Co-Sales Company

With more than 100 years of excellence in the sales, marketing and merchandising to the supermarket and convenience store industry, Co-Sales Company has grown to become the leading independent food broker in the West. Recent developments among key industry players are about to catapult Co-Sales’ reach to a national level, CEO Don Cox says.

Co-Sales is widely regarded as a pioneer in the independent grocery broker business. Founded in 1905 as Winchester-Coe, the company was instrumental in changing the landscape of Arizona’s territorial grocers, essentially setting the stage for how independent grocery brokers operate in the Southwest. In 1955, it was incorporated as Co-Sales Company. Since then, Co-Sales has been able to grow and thrive based on its ability to continuously reinvent itself and adapt to changing market demands.

“We are constantly reinventing our marketing approach,” Cox says.

“Our expertise stretches to multiple categories and classes of trade. We are able to be nimble and come up with solutions for our clients and customers. Our success has been based on the fact that we prefer to form a partnership between manufacturers and retailers for the benefit of all parties.”

Broadened Horizons

Co-Sales is among a select group of independent brokers to triumph over the whirlwind of changes that have affected the industry throughout the past 15 years. Specifically, the food world has experienced a significant amount of consolidation – not just among the manufacturers, but among the retail chains, as well. “For Co-Sales to properly service its growing clients, it was necessary for us to diversify and expand to enable us to grow right along with them,” Cox says.

Intent on remaining independent, Co-Sales began an aggressive regional expansion. In 1999 and 2000, it opened regional offices in Colorado and Utah, respectively. In 2006, additional LLC’s were formed in the Pacific Northwest and Southern California, followed by Northern California in 2007. The expansion broadened the company’s geographic reach to eleven states: Washington, Oregon, California, Utah, Colorado, New Mexico, Montana, Wyoming, Idaho, Nevada and Arizona.

Co-Sales was effective in developing a regionalized structure, Cox notes.

Its regional offices operate auton­omously but remain connected through Co-Sales’ core values and overall corporate culture. The company utilizes data and technology to link manufacturers to retailers. In particular, it offers market-savvy research through a national, Web-based, retail reporting system, which utilizes a variety of consumer-related syndicated data.

Although Co-Sales has succeeded in expanding its business on a regional level, the company has never compromised its local focus, Cox maintains. “Combining the strength of scale with local expertise and passion is how we set ourselves apart from our competition,” he states.

Landmark Partnership

Now, Co-Sales is one of the significant partners to expand its present coverage to a national platform called Beacon United LLC. “This partnership includes like-minded independent brokers,” Cox says. “They are all aggressive and have the same core values.  These companies want to perpetuate their business and grow. They are not building companies to sell.”

In addition to Co-Sales, which brings a substantial western presence, as well as the ICDS Co-Sales national Safeway team to the organization, the other key players associated with the Beacon United partnership are:

  • Eastern Sales and Marketing of Montvale, N.J., which covers the Northeast to Virginia;
  • Carlin O’Brien Inc. covers the Chicago metropolitan area, as well as the surrounding Great Lakes states and heads up the national team at SuperValu in Minneapolis;
  • Brennan Nagel Marketing & Sales Inc. of St. Louis, which represents clients throughout Missouri;
  • Kansas-based Blackford Brokerage, which serves clients in Oklahoma, Kansas and Nebraska;
  • ArchPoint based in San Antonio, Texas, which has a significant presence in Texas;
  • KCBS LLC, a Kroger-dedicated food broker based in Cincinnati; and
  • Florida-based Riteway Food Brokers, which covers the Southeast.

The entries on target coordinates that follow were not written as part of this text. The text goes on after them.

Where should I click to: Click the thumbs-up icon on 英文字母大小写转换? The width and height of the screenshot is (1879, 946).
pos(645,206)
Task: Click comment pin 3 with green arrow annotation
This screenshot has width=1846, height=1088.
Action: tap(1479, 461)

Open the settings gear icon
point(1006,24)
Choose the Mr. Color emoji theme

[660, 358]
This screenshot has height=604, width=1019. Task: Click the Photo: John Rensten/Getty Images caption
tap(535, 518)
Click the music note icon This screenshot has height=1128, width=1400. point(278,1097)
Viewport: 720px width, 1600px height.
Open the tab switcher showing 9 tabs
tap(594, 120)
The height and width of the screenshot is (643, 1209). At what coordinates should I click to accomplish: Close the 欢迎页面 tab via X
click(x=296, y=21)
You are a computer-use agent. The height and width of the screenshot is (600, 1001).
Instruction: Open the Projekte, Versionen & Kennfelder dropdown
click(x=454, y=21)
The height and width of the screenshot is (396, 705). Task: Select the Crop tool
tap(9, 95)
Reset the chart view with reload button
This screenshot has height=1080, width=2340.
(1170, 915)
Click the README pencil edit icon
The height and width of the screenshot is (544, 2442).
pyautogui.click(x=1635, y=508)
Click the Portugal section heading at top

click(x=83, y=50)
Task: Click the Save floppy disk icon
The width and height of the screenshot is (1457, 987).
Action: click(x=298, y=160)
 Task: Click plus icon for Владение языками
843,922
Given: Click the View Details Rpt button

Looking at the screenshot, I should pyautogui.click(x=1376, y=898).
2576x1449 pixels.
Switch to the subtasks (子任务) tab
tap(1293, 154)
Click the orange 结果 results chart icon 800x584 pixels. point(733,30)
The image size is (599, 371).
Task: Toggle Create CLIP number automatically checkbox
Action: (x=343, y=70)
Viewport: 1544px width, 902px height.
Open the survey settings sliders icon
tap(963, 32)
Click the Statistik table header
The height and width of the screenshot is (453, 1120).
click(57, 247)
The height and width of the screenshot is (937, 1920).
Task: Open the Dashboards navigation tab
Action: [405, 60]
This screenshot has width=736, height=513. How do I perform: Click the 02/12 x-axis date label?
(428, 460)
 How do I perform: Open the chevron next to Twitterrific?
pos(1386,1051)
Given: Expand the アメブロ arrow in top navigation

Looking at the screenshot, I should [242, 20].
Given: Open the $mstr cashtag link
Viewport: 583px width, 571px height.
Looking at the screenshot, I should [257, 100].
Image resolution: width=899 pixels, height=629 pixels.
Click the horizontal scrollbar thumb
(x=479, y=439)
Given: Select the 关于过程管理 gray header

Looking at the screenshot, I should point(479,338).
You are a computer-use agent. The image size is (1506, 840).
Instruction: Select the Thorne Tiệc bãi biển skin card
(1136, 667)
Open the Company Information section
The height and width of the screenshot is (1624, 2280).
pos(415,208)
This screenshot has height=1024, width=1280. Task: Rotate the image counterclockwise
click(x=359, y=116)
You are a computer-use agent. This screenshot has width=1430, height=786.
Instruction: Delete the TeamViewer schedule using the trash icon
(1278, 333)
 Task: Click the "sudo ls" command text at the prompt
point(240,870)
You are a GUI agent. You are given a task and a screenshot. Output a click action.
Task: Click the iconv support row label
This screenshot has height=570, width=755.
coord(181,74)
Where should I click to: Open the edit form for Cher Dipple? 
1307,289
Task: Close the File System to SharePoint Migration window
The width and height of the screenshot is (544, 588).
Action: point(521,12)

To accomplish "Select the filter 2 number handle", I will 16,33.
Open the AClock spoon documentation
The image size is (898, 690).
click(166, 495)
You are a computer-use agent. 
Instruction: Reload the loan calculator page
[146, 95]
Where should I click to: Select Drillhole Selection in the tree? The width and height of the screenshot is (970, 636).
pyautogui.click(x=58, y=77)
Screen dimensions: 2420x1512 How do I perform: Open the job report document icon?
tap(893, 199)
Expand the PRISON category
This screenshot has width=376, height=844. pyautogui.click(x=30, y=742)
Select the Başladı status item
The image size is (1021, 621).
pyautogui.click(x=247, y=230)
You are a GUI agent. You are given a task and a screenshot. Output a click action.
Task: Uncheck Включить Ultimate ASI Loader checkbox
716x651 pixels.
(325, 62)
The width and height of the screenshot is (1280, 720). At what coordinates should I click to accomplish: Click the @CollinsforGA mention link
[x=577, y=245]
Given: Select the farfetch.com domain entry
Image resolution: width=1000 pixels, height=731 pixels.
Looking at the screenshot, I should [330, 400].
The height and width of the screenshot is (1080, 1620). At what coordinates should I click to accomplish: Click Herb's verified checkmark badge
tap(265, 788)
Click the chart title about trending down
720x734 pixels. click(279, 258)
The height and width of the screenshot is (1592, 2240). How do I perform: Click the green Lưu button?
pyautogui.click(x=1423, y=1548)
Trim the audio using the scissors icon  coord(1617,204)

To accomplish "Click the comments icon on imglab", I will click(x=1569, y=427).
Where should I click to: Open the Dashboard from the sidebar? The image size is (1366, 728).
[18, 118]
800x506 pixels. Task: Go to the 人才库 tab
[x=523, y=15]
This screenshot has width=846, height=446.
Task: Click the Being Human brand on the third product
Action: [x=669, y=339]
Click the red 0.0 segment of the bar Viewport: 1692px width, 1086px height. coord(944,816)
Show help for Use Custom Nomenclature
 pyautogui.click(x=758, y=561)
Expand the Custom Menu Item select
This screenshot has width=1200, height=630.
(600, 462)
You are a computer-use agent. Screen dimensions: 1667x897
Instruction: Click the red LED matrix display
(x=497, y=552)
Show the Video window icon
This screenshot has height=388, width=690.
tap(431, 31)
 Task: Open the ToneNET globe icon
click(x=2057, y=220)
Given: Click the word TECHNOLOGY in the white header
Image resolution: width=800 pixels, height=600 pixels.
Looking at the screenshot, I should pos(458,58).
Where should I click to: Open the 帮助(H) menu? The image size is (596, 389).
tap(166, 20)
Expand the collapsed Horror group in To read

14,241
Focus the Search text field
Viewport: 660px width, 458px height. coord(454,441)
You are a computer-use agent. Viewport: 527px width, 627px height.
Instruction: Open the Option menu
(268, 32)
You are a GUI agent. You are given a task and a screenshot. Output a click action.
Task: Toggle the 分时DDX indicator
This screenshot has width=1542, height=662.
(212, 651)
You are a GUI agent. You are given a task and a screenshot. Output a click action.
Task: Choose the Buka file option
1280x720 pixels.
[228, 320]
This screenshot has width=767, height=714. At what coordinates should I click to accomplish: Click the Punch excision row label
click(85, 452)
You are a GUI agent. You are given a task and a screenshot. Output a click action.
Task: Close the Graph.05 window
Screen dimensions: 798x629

“During the past 15 years, there were four national companies in the grocery broker industry,” Cox notes. “One of them filed for bankruptcy and dissolved. Of the remaining three, two have sold to outside investors. We will be the fourth national sales agency and will emerge as an alternative for the three nationals with a focus on the local, regional and national markets. With the addition of the market research tools and capabilities provided through the Beacon United partnership, Co-Sales will be placed on a level playing field with its national competitors, while maintaining a regional customer-centric focus.

“We offer the benefits of national synergies with the rewards of local marketing expertise,” Cox continues. “The best thing about having local market expertise is that we know our customers and the direction they want to go. We are all independent and debt-free. Remaining independent and debt-free has allowed our companies to grow, and that’s what we believe in.

“We want to maintain the type of ownership where we answer to our clients, not to investors.”